La ausencia del debido proceso; el abuso policial; y el atropello de la dignidad de los presos, muchos de ellos inocentes (expuestos como ganado con el torso desnudo para que quedara claro que los tatuados perdían ahora) produjo indignación. Una indignación que tal vez no alcanzaría si se apilara y pusiera a la vista a los miles de muertos puestos por esos reclusos.

El Faro, periódico salvadoreño, ha sostenido que las estructuras de las maras “han sido seriamente debilitadas y que su presencia ya es mínima o nula en los territorios que controlaron durante décadas, lo que supone un cambio fundamental en la vida de los salvadoreños”. Luego, continúa con lo siguiente: “La desarticulación de las pandillas tiene una enorme capacidad de transformación en la vida de un país (…)”. Pero, se queja, “hemos tenido que ceder nuestra democracia…”.

El mismo periódico alerta que “los salvadoreños han renunciado a la presunción de inocencia; a juicios justos; a tener instancias que controlen y sancionen los abusos cometidos desde el Gobierno; al Estado de Derecho, que supone el respeto a la ley y a la Constitución; a la separación de poderes; a los mecanismos contemplados para combatir la corrupción (…)”.

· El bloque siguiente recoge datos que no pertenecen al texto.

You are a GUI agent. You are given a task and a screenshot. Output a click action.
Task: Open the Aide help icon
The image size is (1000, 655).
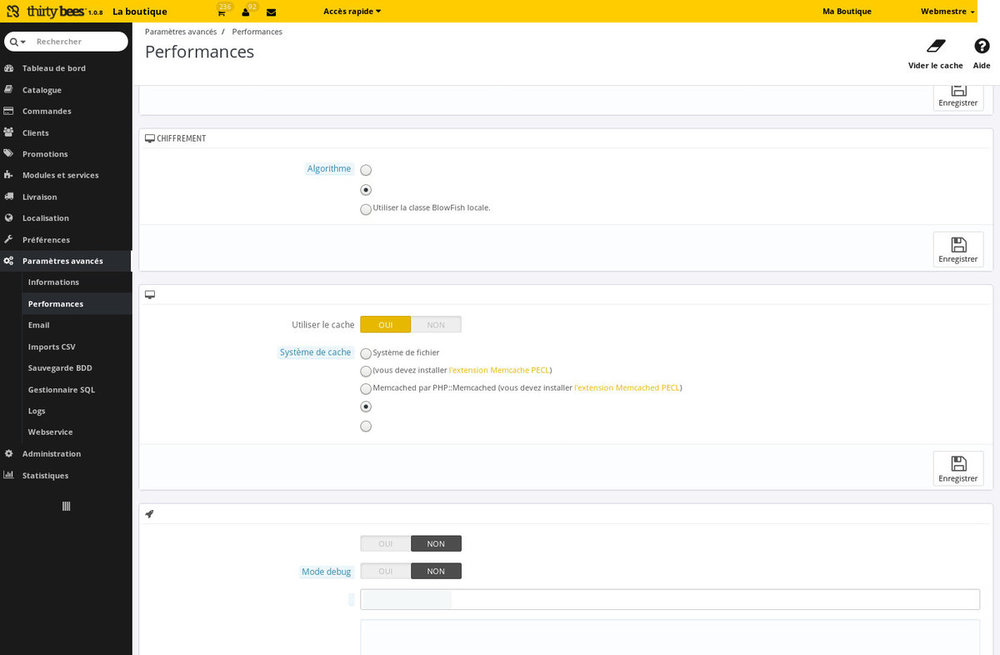[981, 46]
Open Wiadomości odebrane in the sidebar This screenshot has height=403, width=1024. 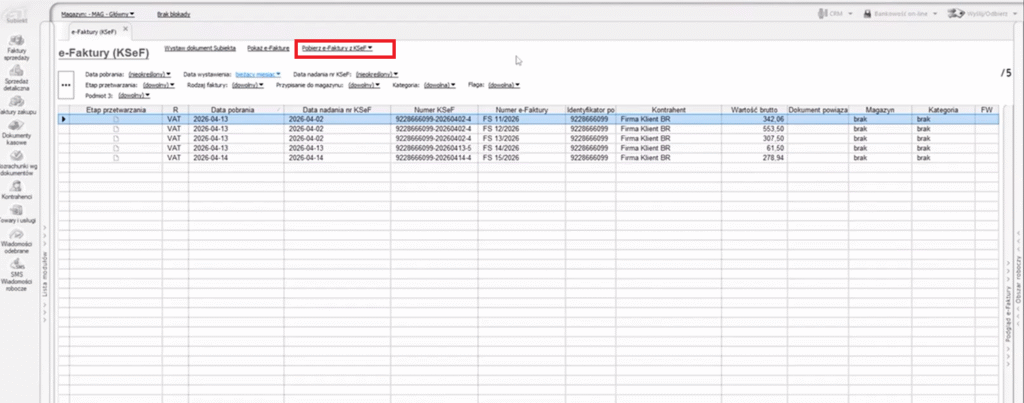[x=16, y=243]
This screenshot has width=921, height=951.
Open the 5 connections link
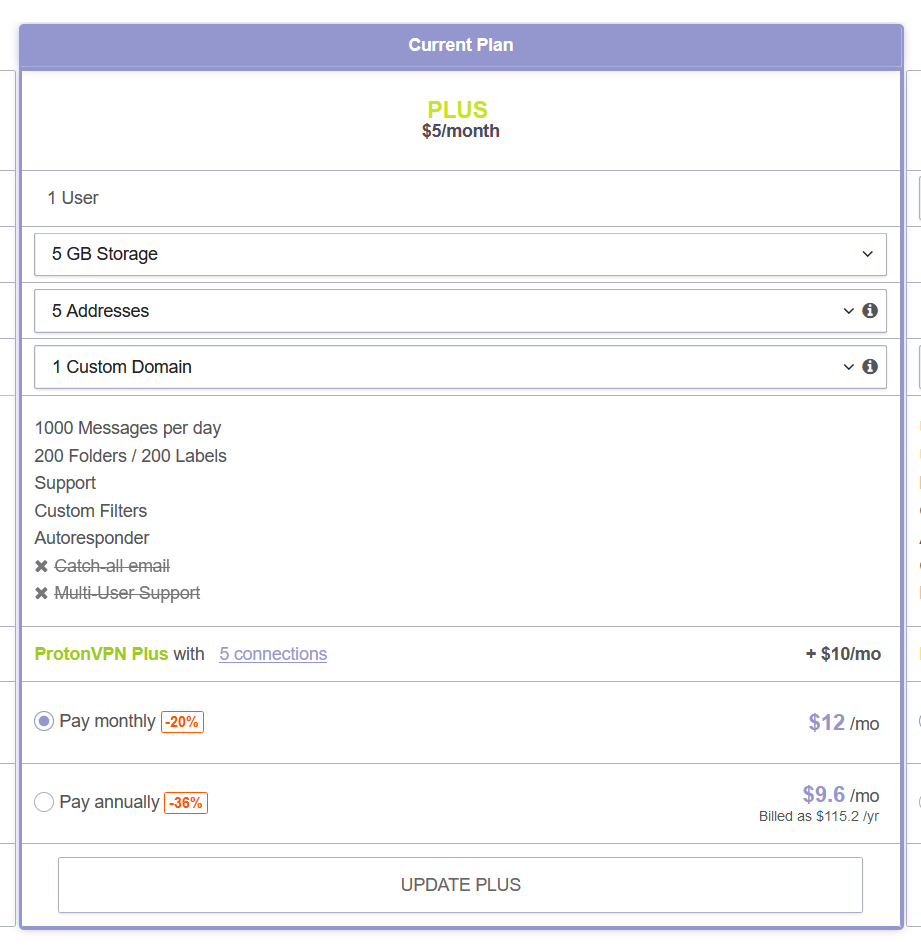coord(273,654)

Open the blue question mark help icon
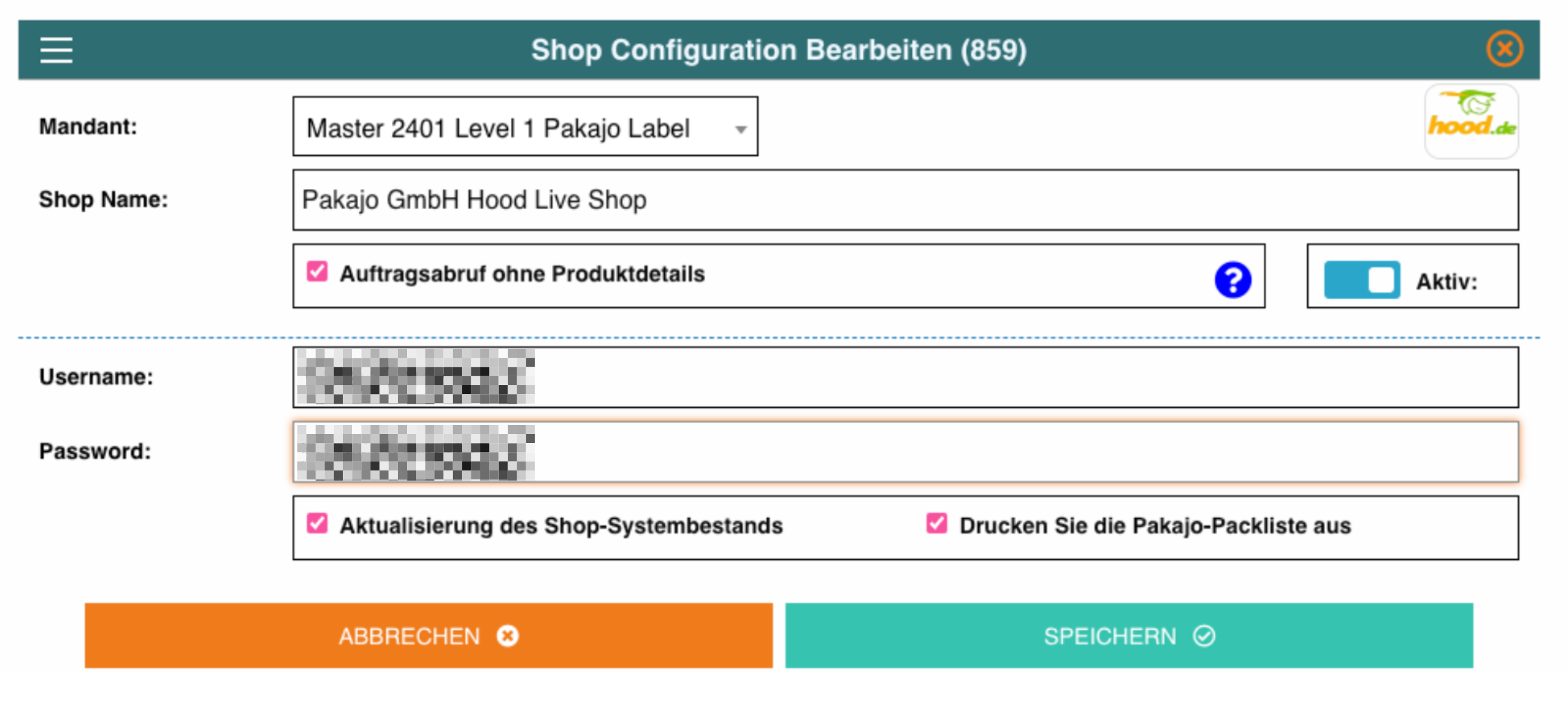click(x=1233, y=280)
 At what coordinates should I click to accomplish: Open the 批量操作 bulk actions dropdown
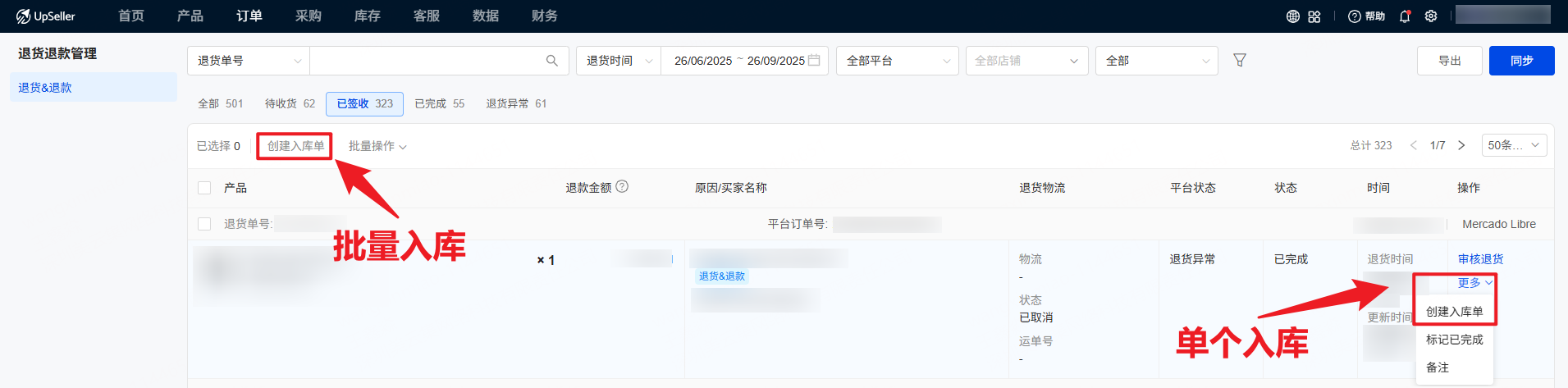tap(377, 146)
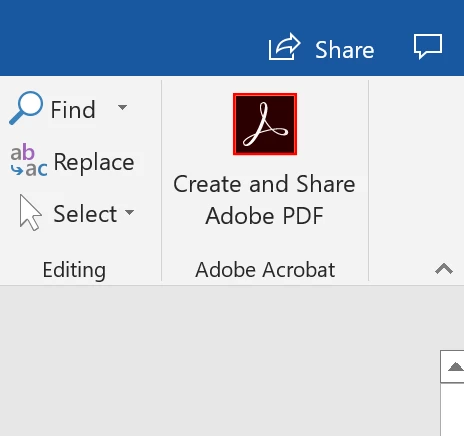Click the scrollbar up arrow
464x436 pixels.
(x=454, y=367)
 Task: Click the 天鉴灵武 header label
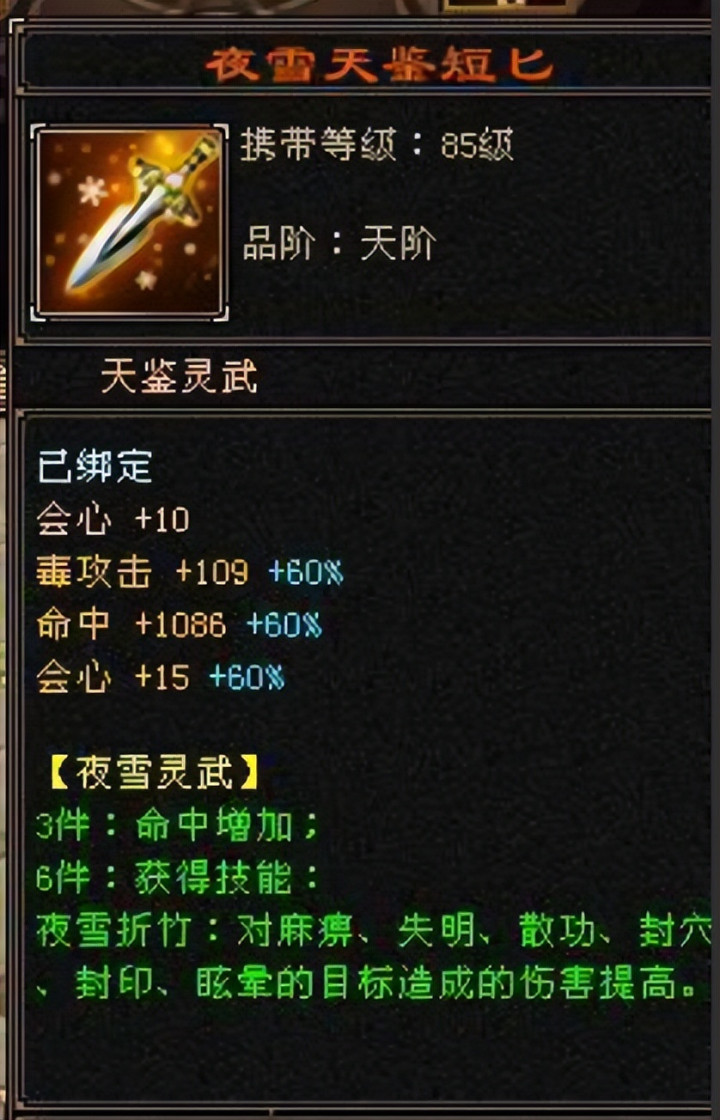point(179,376)
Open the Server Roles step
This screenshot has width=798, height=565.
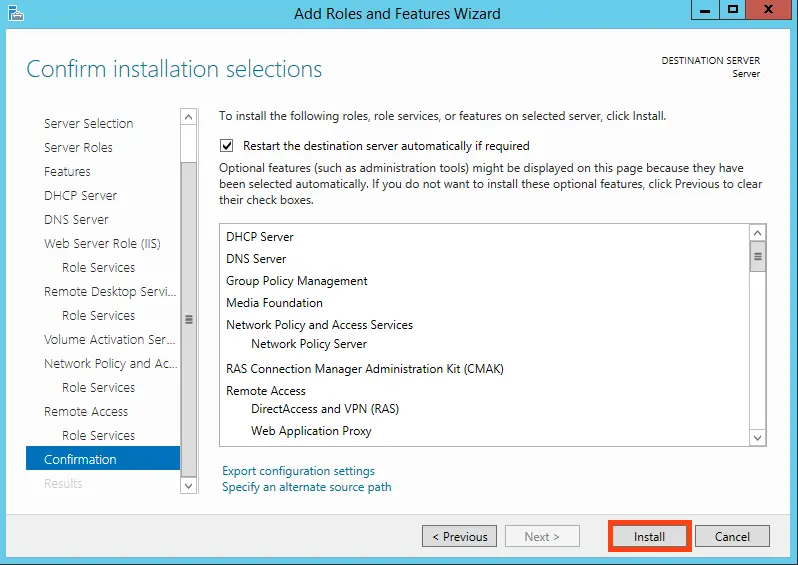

En otros países de la región también hemos renunciado hace décadas –en mayor o menor medida– a esos valores democráticos. Aun así, nuestros índices de criminalidad no bajan. El Salvador ha perdido mucho espacio en la esfera democrática, lo que puede resultar funesto, pero ha recuperado la esfera de la seguridad. Comparto la inquietud de la comunidad internacional, que basa su preocupación en principios universales (que pueden resultar algo abstractos por estos lados). Pero presumo que si le preguntan a una madre salvadoreña, aceptará no poder acudir regularmente a las urnas electorales, a cambio de no tener que asistir a la morgue.